WHAT YOU NEED TO DO
From the records below, give the number of lines that contain the string "agent", without any other text.

Dataset entries
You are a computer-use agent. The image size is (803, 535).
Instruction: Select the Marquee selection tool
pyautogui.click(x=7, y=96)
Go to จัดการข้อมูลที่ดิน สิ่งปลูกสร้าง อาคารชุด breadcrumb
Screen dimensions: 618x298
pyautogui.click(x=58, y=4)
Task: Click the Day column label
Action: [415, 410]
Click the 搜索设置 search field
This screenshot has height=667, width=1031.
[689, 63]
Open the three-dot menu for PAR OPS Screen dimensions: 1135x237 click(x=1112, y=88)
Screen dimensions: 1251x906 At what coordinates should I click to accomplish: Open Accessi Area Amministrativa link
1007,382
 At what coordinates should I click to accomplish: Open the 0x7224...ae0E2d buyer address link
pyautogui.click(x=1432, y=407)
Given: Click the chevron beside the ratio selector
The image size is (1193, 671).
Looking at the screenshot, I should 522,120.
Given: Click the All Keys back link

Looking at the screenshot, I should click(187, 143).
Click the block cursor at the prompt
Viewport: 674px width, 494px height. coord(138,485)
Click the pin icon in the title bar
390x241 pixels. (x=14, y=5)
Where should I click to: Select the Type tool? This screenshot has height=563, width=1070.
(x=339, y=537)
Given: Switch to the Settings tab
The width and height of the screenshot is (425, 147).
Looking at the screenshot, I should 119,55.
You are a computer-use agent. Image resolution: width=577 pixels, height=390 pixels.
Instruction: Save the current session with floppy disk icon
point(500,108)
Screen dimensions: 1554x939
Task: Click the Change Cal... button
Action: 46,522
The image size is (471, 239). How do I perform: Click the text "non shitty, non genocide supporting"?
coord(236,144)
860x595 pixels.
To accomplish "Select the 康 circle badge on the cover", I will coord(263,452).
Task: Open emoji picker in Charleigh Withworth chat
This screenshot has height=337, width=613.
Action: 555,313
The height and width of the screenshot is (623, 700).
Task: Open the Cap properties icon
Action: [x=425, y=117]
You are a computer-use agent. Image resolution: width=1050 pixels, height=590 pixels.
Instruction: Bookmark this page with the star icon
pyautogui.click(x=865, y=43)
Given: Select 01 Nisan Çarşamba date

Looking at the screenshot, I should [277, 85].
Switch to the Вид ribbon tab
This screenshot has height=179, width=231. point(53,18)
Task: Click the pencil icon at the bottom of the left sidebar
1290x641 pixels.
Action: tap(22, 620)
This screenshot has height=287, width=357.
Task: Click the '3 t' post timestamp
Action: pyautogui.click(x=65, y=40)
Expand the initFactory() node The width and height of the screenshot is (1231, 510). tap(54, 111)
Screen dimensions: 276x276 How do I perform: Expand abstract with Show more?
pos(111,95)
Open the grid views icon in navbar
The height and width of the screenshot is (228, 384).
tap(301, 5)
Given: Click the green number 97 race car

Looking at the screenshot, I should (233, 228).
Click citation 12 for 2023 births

RESULT OF THIS EXERCISE
3